Il existe comme une rivalité, une prise de partie à adopter : lorsque l’on aime les livres, on est soit passionné de bandes dessinées, soit de romans écrits. Chaque équipe se tire la bourre, vante les mérites de l’un et se méfie de l’autre, et la bibliothèque s’en trouve remplie à ras bord d’une catégorie et pas de l’autre. Moi-même, je n’ai pas failli à ce sectarisme et le petit nombre de romans graphiques fait pauvre mine sur son bout d’étagère, face à la multitude de romans écrits. Bon, il ne s’agirait pas non plus d’en venir au sempiternel débat du repas dominical : « la BD est-elle bien un livre ? » (La réponse est oui). N’exagérons rien. Et pour être franche avec vous, si je n’ai jamais vraiment mis les pieds dans la BD, c’est parce que je crains de m’y noyer. (Ma chère maman et la fortune que lui a coûté ma collection adolescente de mangas s’en rappelle encore.)
Cependant, face à l’oppression terrible du clan BD-iste, parfois, je cède. Ce fut le cas avec l’œuvre présentée aujourd’hui, et j’aime à penser que cette chronique apportera un peu de diversité parmi les romans habituellement présentés.
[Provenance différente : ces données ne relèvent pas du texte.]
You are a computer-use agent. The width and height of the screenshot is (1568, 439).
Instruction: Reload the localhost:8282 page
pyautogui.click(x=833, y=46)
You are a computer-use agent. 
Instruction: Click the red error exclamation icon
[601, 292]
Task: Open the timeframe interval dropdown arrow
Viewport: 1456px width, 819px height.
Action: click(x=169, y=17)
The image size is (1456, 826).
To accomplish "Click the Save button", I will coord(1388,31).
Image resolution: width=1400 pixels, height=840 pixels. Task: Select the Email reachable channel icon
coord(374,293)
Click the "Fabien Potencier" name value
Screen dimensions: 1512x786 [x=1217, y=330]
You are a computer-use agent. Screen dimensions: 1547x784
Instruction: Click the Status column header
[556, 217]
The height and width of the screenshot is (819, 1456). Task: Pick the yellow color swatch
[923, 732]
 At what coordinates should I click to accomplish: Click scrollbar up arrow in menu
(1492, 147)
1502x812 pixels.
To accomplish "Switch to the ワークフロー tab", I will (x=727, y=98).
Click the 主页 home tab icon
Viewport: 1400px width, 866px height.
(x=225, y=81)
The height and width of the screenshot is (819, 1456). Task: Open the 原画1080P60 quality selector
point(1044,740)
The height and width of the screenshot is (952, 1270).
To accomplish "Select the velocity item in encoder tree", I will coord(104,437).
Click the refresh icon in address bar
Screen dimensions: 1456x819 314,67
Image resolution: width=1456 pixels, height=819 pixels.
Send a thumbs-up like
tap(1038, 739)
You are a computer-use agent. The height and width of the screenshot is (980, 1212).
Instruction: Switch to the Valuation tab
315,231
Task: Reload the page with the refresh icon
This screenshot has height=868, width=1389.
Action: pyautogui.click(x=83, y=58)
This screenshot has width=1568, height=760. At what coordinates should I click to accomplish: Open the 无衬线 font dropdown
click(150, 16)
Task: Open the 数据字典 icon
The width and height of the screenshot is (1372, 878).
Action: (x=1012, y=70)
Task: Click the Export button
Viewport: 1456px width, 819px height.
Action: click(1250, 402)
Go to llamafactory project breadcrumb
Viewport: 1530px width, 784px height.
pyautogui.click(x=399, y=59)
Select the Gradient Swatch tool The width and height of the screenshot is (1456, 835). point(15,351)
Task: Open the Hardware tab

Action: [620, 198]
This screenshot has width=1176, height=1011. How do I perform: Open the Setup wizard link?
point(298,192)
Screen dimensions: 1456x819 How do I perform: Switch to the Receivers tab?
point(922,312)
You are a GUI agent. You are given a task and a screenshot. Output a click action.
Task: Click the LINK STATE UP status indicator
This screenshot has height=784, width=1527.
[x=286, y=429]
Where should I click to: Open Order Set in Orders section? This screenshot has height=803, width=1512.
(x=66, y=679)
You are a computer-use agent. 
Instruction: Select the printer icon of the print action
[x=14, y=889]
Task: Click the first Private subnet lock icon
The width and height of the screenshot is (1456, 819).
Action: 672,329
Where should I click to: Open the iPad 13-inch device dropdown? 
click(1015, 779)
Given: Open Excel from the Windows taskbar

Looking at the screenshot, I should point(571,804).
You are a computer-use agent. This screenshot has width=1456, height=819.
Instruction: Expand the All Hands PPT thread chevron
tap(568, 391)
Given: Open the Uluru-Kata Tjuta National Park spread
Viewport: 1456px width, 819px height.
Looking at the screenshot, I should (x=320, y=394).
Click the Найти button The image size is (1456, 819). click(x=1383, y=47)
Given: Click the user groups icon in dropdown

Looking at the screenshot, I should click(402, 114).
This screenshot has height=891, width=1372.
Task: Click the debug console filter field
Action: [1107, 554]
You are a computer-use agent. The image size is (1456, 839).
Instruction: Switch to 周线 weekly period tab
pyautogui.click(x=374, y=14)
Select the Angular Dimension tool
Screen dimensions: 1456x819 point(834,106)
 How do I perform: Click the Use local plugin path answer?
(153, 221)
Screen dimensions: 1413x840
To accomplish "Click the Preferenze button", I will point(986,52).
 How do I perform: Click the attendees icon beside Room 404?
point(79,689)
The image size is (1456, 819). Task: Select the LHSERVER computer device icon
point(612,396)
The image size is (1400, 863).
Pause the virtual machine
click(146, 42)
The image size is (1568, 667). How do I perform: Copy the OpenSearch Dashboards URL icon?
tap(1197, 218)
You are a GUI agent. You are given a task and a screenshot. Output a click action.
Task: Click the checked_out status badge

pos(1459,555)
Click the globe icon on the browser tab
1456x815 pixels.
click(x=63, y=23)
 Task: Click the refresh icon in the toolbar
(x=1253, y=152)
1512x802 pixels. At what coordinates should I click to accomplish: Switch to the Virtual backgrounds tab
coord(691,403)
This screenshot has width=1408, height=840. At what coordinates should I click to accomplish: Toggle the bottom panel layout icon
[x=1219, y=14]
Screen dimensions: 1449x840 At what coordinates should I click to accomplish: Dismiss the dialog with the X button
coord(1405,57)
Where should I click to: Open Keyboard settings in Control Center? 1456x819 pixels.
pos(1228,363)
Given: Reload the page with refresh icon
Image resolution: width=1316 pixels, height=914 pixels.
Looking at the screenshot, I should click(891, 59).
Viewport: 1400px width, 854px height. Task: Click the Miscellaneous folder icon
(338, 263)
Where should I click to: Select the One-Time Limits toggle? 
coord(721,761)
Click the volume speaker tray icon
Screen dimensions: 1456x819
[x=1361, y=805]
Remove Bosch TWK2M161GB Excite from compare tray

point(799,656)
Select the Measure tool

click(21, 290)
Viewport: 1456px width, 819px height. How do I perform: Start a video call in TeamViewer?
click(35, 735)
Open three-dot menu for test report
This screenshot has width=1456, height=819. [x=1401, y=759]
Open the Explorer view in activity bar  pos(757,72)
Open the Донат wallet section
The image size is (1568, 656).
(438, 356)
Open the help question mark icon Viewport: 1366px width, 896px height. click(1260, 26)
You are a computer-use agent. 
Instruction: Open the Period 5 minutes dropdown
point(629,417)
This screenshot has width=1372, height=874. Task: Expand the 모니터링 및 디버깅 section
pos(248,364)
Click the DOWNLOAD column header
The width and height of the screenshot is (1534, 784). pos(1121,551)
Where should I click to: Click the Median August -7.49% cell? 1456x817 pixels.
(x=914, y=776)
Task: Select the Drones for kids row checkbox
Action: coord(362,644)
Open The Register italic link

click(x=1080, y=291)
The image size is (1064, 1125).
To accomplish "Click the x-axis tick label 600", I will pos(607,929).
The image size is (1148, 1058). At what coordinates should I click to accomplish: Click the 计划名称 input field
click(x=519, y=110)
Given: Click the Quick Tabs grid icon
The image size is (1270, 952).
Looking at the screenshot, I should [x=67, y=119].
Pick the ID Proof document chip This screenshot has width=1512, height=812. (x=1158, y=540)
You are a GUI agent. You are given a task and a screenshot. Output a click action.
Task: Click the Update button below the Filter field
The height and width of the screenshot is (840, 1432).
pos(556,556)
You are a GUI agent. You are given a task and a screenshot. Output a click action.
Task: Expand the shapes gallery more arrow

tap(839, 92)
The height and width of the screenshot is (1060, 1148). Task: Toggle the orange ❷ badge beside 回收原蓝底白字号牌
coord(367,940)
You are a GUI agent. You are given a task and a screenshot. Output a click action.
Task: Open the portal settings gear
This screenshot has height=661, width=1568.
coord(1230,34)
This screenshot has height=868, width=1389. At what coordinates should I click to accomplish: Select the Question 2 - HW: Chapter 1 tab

J’espère que cela vous plaira aussi.
Suite aux enthousiastes invitations (menaces) à le lire, je me suis procurée le roman graphique de Timothé Le Boucher : 47 cordes. C’est un livre de 400 pages, son histoire prend place au sein de notre société contemporaine et son aspect imaginaire réside dans l’un de ses personnages principaux. 47 cordes est édité chez Glénat, c’est une duologie dont le second tome devrait être publié courant 2023 – on l’espère.
En voici le résumé, présenté par la maison d’édition :
Un jour, une métamorphe tombe amoureuse d’un jeune homme nommé Ambroise. Elle peut changer de forme à volonté, mais des questions finissent par la hanter : quel visage doit-elle incarner pour se faire aimer ? Qui doit-elle être pour conquérir sa proie ? Inconscient de l’obsession dont il est l’objet, ignorant la vraie nature de la créature, Ambroise cherche à acquérir une légitimité au sein de l’orchestre qu’il vient d’intégrer en tant que harpiste. C’est alors qu’il rencontre Francesca Forabosco – cantatrice aussi excentrique que renommée – qui va le prendre sous son aile. Elle lui propose un marché. S’il veut obtenir la harpe de ses rêves, Ambroise devra relever 47 défis. Un seul échec, et l’instrument lui échappe…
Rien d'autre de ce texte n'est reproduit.